Forces on Rotating Member
Forces on Rotating Member
(OP)
As part of a valve analysis I am looking at a swinging disc arm. I have not done an analysis like this for a while so I am using a previous calc (not done by me) as a guide. The portion I am looking at right now considers the bending moment acting on the arm as a function of distance from the pivot caused by the inertia of the arm (it's a pretty big valve). I have a number of reactions while looking at this. First, the original calculator (the person, not the program) defines the bending moment at X as "the moment caused by that portion of the arm to the right of x" (where the pivot is to the left of x). At first this makes sense because if you are considering inertia the more of the bulk of the arm involved the higher it should be.
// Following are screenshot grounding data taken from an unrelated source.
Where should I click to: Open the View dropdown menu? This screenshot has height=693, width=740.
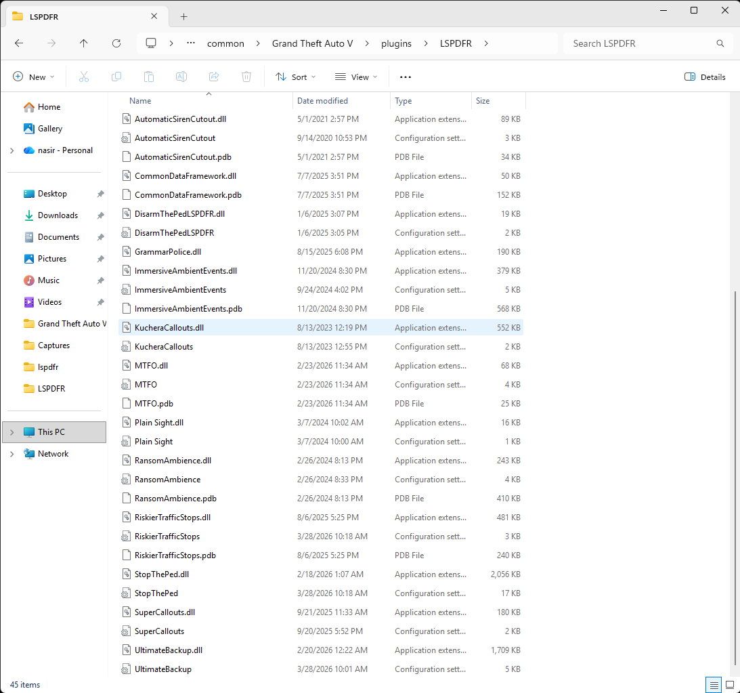tap(356, 77)
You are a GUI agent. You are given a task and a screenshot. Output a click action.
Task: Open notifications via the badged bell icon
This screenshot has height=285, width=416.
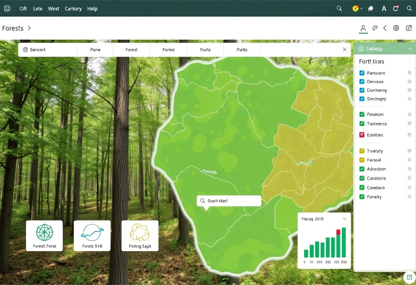pyautogui.click(x=395, y=9)
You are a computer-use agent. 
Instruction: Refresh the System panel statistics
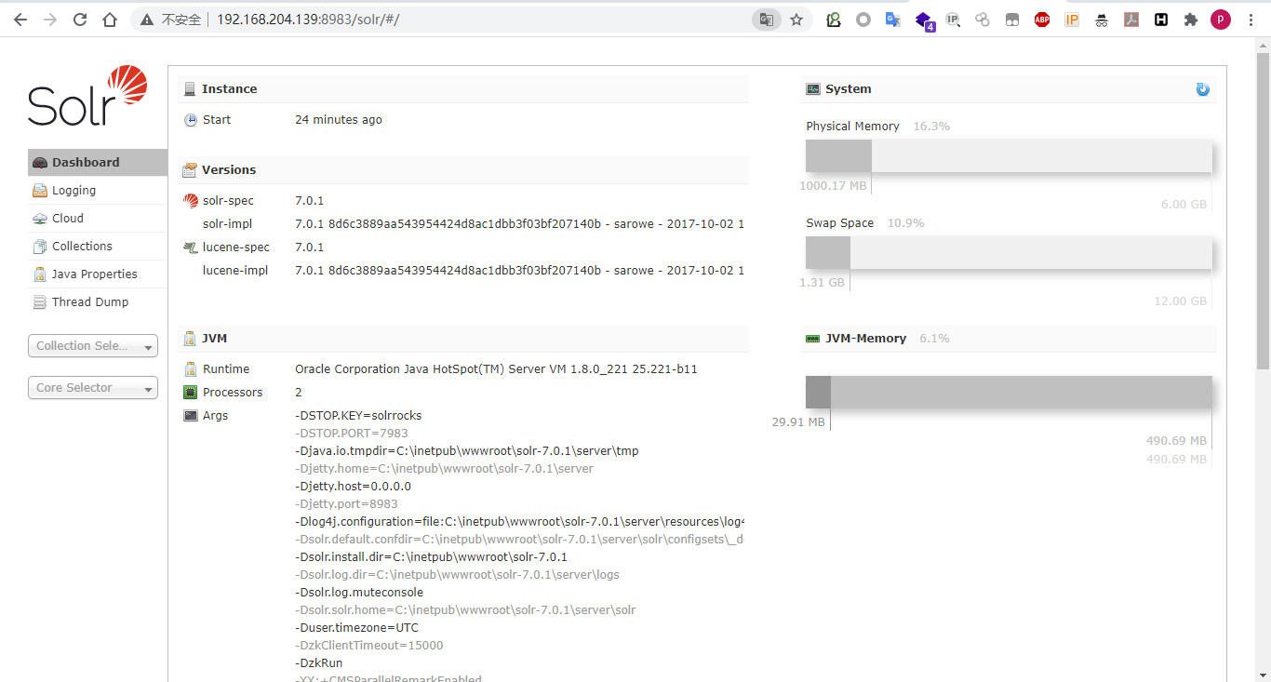pyautogui.click(x=1202, y=88)
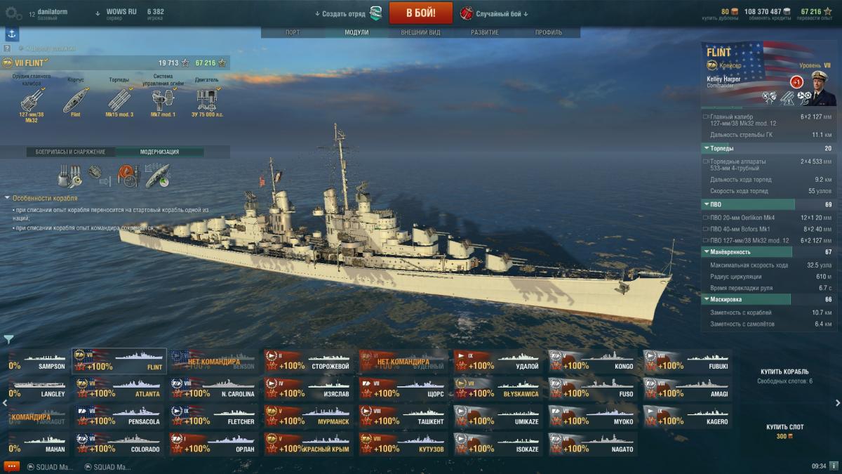Switch to the Внешний вид tab
Image resolution: width=842 pixels, height=474 pixels.
pos(421,32)
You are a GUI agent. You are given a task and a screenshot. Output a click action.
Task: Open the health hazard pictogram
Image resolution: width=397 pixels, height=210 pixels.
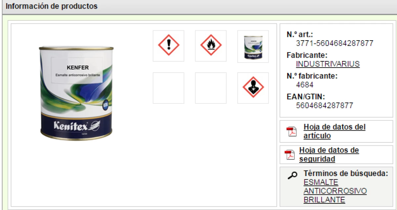[x=253, y=88]
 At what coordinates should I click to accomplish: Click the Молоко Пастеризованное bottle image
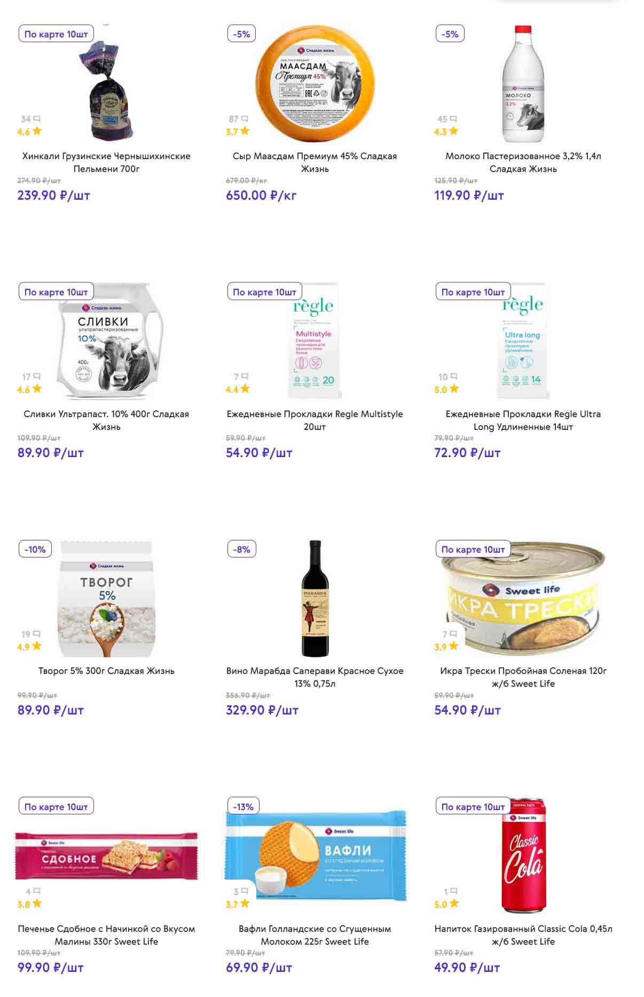(523, 84)
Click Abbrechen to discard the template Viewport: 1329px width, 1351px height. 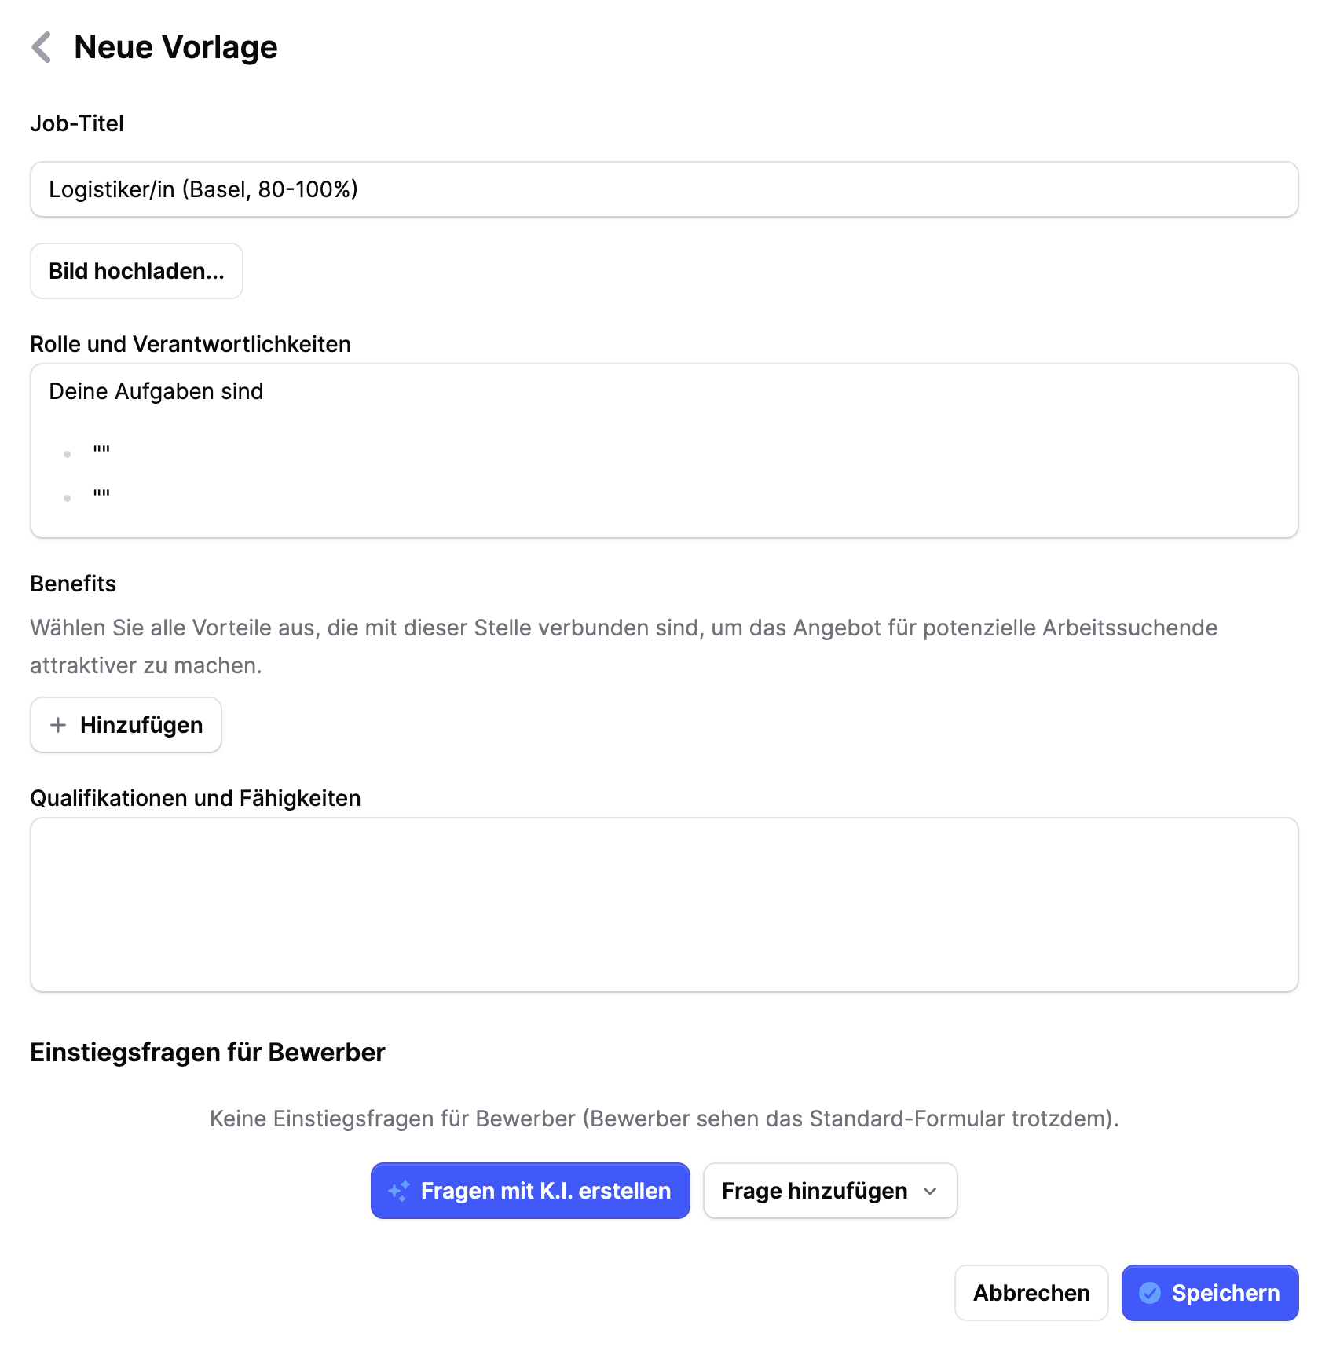coord(1031,1293)
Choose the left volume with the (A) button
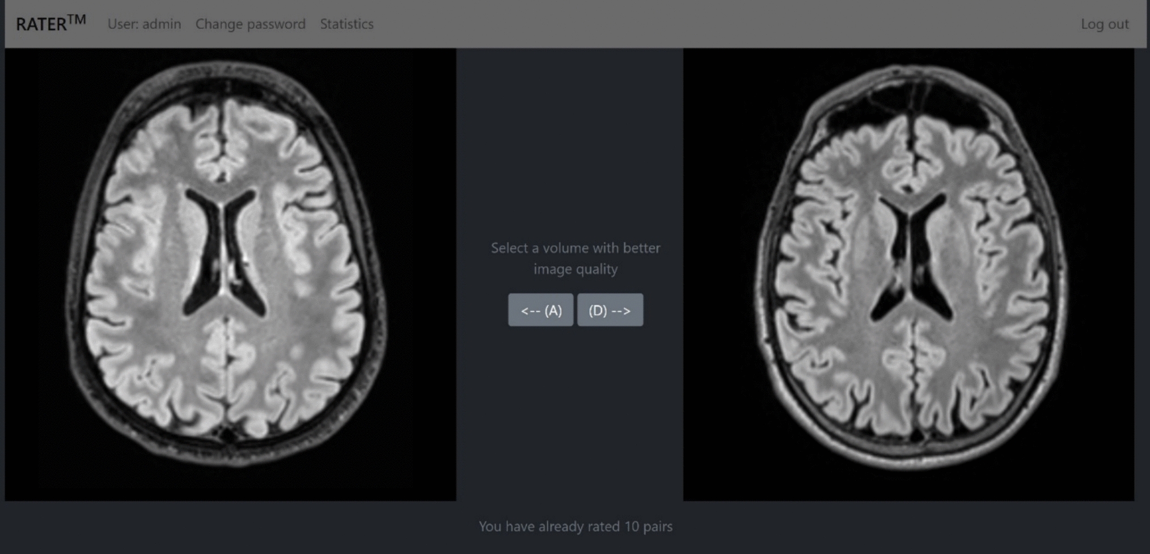 pos(540,310)
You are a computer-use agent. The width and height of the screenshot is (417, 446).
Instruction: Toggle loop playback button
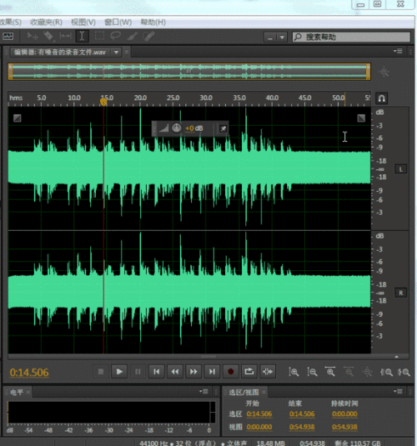point(249,372)
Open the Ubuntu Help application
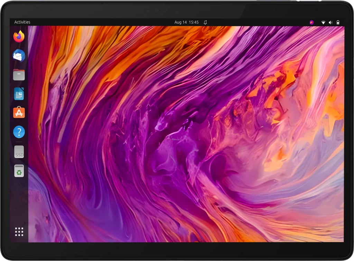 pyautogui.click(x=19, y=132)
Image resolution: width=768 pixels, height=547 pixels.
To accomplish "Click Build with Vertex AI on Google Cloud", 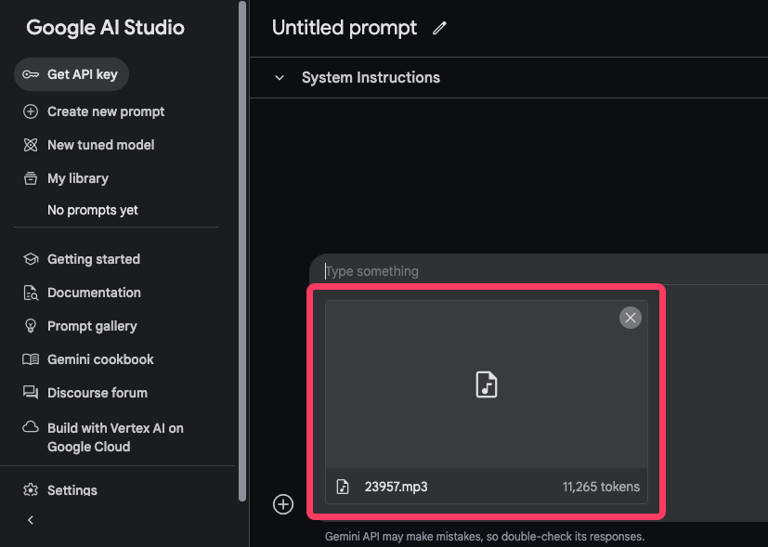I will 115,437.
But then, this also means that at X=0 the moment is highest which seems counter-intuitive. This is complicated further (at least in my head) by the fact that the pivot is at the lower corner of the arm as opposed to being located along the central axis. So my questions is this:
How do I consider inertial moment as a function of distance from the pivot when the pivot is offset from the members central axis?
Please explain what this means physically as it is somehow eluding me.
How do I consider inertial moment as a function of distance from the pivot when the pivot is offset from the members central axis?
Please explain what this means physically as it is somehow eluding me.





RE: Forces on Rotating Member
Might I suggest you post a picture, you know clearly in your mind what your describing but unfortunately we don't.
desertfox
RE: Forces on Rotating Member
For example, a torque is delivered to the arm in order to close it in t seconds and you need to know the value of that torque and perhaps the stresses induced in the member.
Absent the conditions and requirements, we can't comment on the solution as presented.
RE: Forces on Rotating Member
RE: Forces on Rotating Member
Now, the original calculation you mention is essentially correct in that you sum the induced moments to the right of the x point The offset center will effectively cause the inertial loading to be oblique to the beam centerline so the shear diagram would have a sine@ factor at each segment along the beam and the orthogonal cos@ factor would cause a compressive stress in the beam.
So, if you do this classically, develop a loading diagram normal to the beam which is the inertial forces on each segment multiplied by the sine term from which you get the flexural stress
MC/I.
To this add the compressive component.
You also have the centrifugal component which will add tension in the beam, which should also be small.
RE: Forces on Rotating Member
If its a valve part your analsysing isn't there more to it than an arm falling under gravity?
I can see that stresses could be induced in the arm but only if it was closed under some resistance, I can't imagine a huge valve being allowed to slam shut under gravity can you please expand on the problem some more.
desertfox
RE: Forces on Rotating Member
RE: Forces on Rotating Member
I am glad you have resolved your problem through thought. Indeed, it is said Nikola Tesla never began work on a project until he had every aspect fully considered and balanced. Wise words if true.